Por Andrés Verdeguer - Miércoles, 14 de Abril de 2010

Bigott en menos de un año ha sacado a la luz dos álbumes –Fin (2009) y This is the beginning of a beautiful friendship (2010) – tan breves como sorprendentes con los que, con todo derecho, se ha puesto de su parte a los eruditos juntaletras musicales. La afición, mientras, va reaccionando. Si se tratase de una banda surgida de la fría escandinavia o del más insospechado rincón de Tennessee, que todo puede ser en esto de la universalización musical, estaríamos frente a una de las bandas del momento. Pero como son de Zaragoza ese proceso se hace pelín más largo, aunque ya se van saboreando los buenos resultados y todo son parabienes.

Grupo: Bigott
Fecha: 14/04/2010
Sala: Matisse
Ciudad:
Bigott, con el introvertido y peculiar Borja Laudo al frente, y una banda de lujo con Paco Loco (guitarra, slide, teclados) Muni Camón (teclados, coros), Clarin (bajo, coros) y Andrés Perruna (bateria) ofrece un producto de costosa clasificación y amplitud de referencias: Leonard Cohen, Bob Dylan, Adam Green, las pelis del oeste, armonías a lo Divine Comedy, e incluso una punta de los nuevos clásicos llamados Fleet Foxes.
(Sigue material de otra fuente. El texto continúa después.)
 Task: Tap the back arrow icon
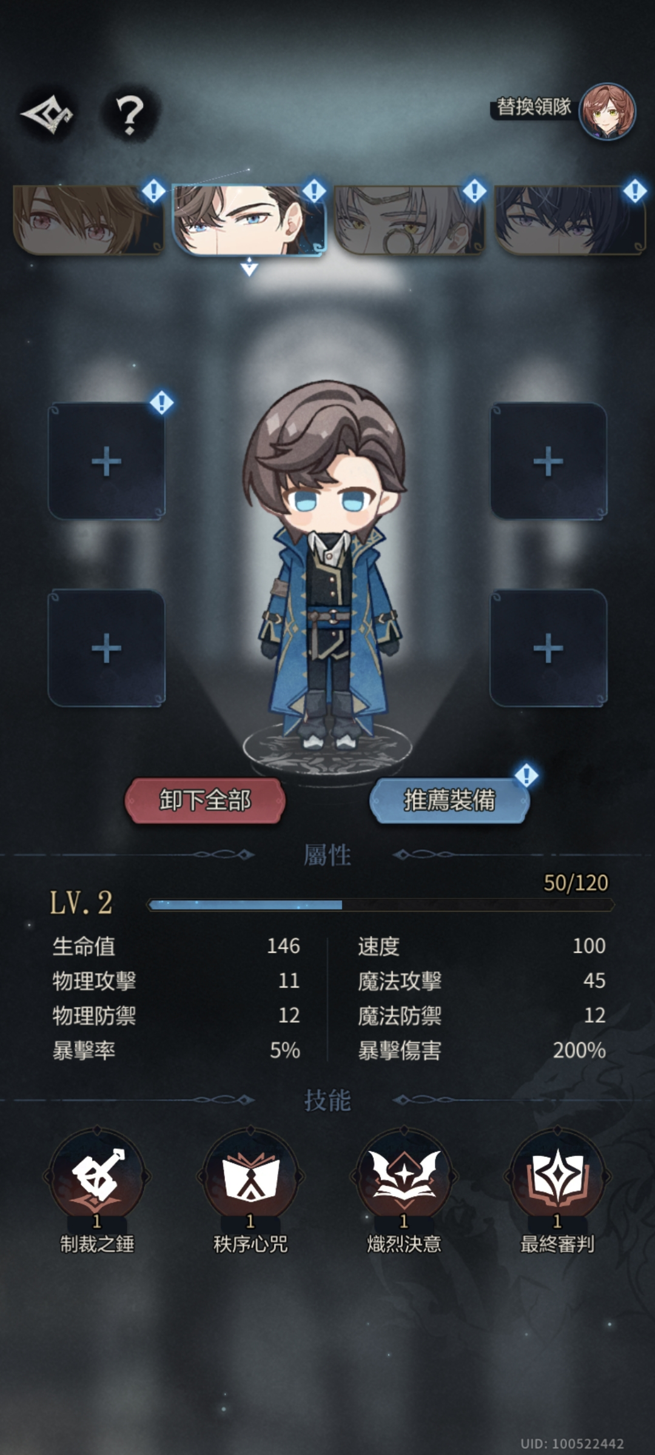click(x=47, y=114)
Pero lo peor de todo es la poca coba que se dan. Con la dificultad de dar un concierto un miércoles de aniversarios republicanos, que menos que algún que otro guiño al público que se plantó en Matisse, que seguro que en la próxima ocasión aumenta. Pero no. Bigott se dedicó a desgranar su colección escasa de canciones sin excesivas ostentaciones, y ahí quedó: poco más de una hora de concierto en el que ofrecieron sobrados motivos y razones por las que se han convertido en banda de referencia en el último año.

Tienen un dominio sonoro preciso, bien engranado. La presencia en la banda de Paco Loco en eso se nota. Es capaz de con una señal decir, ajústate bien esa cejilla, y disfrutar extrayendo agudos de las cuerdas o ruidos del teclado. Las voces, empezando por la profundidad de la de Bigott, y los coros les dan enjundia a canciones dominadas por las versátiles acústicas. Canciones que son piezas breves demasiado medidas, y que en ocasiones para el directo se echa en falta mayor desarrollo.

Porque poco tienen que ver 'Dead mum walking' con 'Sparkle motion', 'New York S’Eveille' o con 'Algora campeón', y así, que pese a la diversidad y brevedad poco o nada hay de desdeñable. Sólo que la actitud, que mejor sería que el público se sintiese parte del concierto y no se quedase con la impresión de ver un acertadísimo ensayo de una pedazo de banda que ejecuta en público con demasiada discreción.